Is Enough Being Done to Protect European Cultural Heritage Resources From Flood Risk?

It is 50 years today since the devastating floods in the city of Florence, Italy. It is thought that over 100 people died in the flooding, with around 20,000 people left homeless. At its highest, the water reached over 6.7 metres in the Santa Croce area.

The Florence Floods of November 1966 are also famous for the damage and destruction they caused to the numerous collections of books, manuscripts and fine art for which the city is famous.

Collections at the Uffizi Gallery, Archives of the Opera del Duomo, Biblioteca Nazionale Centrale Firenze and the State Archives (Archivio di Stato) were all severely damaged. It is estimated that between 3 and 4 million books and manuscripts and 14,000 works of art were damaged in the floods.
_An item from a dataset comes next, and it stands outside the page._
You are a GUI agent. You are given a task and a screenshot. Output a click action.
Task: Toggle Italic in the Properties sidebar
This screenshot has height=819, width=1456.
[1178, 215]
Crucifix, Cimabue, Santa Croce, 1287–1288. The work was been in the Basilica di Santa Croce, Florence since the late thirteenth century, and at the Museo dell'Opera Santa Croce since restoration following flooding of the Arno in 1966. It remains in poor condition despite conservation efforts. Photo: Sailko under CC BY-SA 3.0
Crucifix, Cimabue, Santa Croce, 1287–1288.
The work was been in the Basilica di Santa Croce, Florence since the late thirteenth century, and at the Museo dell’Opera Santa Croce since restoration following flooding of the Arno in 1966. It remains in poor condition despite conservation efforts. Photo credit: Sailko under CC BY-SA 3.0

Fifty years on from the Florence Flood of 1966, it is an appropriate opportunity to examine the current status of the protection of cultural heritage assets from natural disasters in Europe.
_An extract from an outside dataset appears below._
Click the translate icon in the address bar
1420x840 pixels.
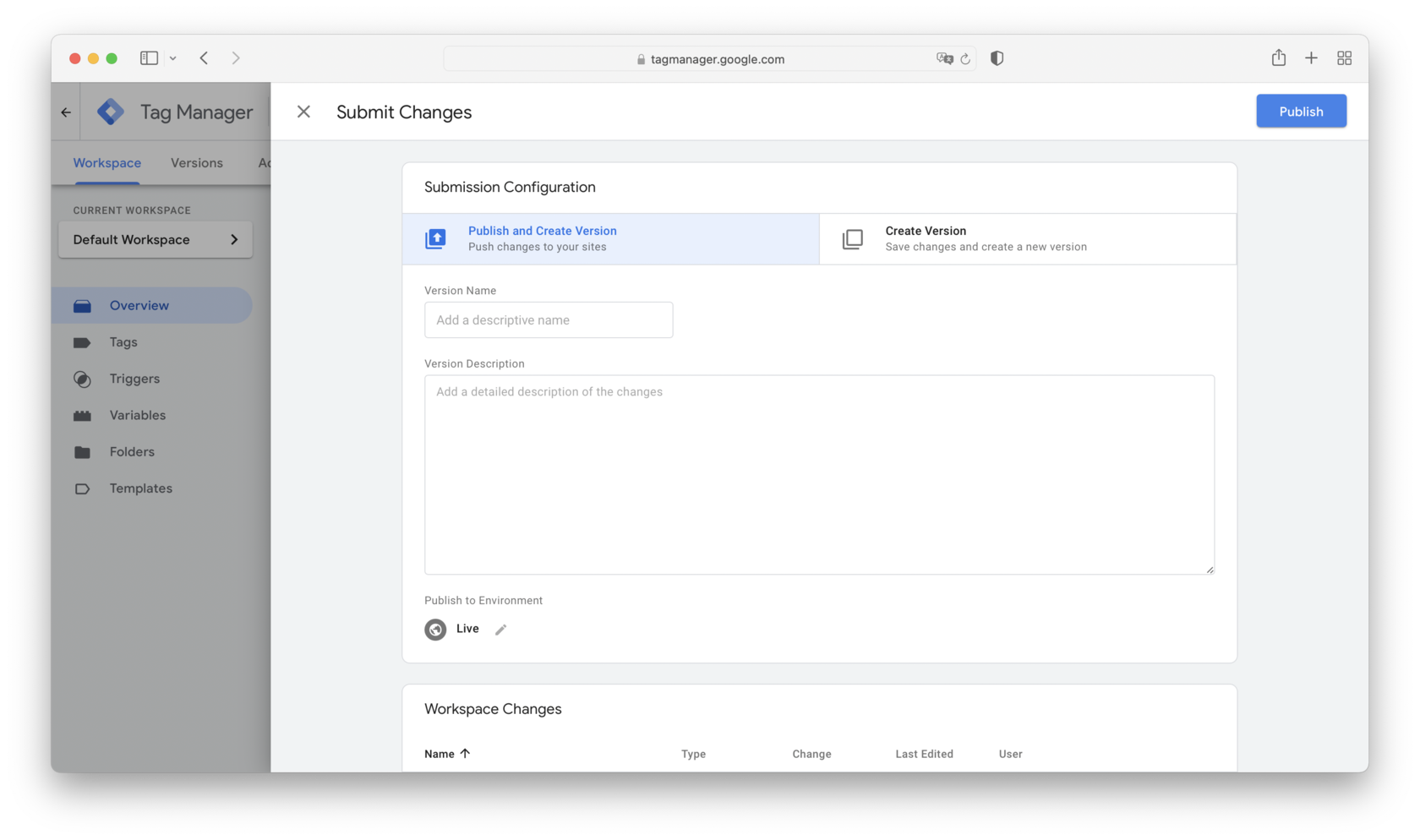click(x=946, y=58)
Heritage resources and assets include, but are not limited to, historic buildings and structures, the contents of museums and archives, and monuments. This article will focus on the situation in Europe, with a later article to follow focusing on the US context.

Le Musée d'Orsay, Paris, June 2016. Photo credit, CC BY-NC 2.0
Le Musée d’Orsay, Paris, during the floods of June 2016. Photo credit, CC BY-NC 2.0


Although many people may not be aware of it, cultural heritage plays an important role in the lives and socio-economic well-being of large sections of communities living around the globe.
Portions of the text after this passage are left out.